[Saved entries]

◆ ◆ ◆ ◆

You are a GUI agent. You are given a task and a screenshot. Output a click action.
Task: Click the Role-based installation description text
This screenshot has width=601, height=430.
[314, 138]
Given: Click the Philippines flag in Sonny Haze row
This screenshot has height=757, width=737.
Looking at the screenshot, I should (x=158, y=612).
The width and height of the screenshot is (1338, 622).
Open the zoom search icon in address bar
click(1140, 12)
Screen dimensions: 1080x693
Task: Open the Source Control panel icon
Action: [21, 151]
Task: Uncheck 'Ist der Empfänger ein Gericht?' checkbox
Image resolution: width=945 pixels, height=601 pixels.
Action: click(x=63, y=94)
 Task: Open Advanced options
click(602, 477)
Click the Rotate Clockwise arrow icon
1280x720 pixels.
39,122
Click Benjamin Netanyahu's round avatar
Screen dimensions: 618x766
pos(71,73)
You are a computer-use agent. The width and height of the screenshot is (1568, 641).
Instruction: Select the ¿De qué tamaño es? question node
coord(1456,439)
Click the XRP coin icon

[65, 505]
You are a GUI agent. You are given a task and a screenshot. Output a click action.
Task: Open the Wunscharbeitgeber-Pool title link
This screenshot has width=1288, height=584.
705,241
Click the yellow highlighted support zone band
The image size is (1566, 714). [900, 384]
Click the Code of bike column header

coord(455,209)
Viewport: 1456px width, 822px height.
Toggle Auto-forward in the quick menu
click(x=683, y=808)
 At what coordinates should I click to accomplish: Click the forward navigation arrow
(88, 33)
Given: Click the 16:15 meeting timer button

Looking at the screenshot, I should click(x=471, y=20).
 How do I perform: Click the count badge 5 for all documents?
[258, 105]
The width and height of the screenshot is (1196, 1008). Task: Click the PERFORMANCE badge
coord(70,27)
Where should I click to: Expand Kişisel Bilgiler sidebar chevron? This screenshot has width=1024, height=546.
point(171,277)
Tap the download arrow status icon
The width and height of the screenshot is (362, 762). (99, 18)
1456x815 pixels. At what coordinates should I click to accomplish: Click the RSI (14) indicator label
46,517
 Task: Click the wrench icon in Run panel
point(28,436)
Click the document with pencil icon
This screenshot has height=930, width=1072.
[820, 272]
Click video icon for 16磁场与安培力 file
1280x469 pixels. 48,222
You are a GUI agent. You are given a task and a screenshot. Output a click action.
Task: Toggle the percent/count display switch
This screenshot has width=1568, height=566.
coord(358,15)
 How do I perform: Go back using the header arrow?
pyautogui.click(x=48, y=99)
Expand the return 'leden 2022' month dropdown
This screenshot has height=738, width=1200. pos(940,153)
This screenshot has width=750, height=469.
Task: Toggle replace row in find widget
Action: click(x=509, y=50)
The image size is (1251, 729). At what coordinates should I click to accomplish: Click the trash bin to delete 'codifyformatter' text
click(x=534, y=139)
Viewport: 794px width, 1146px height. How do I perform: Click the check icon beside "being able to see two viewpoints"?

◆ ◆ ◆ ◆

EXERCISE GOAL.
Check each line in the records above for the word "Viewport". Return those that have it.

REPLY TO THE TASK.
Viewport: 1456px width, 822px height.
Viewport: 794px width, 1146px height. How do I perform: Click the check icon beside "being able to see two viewpoints"?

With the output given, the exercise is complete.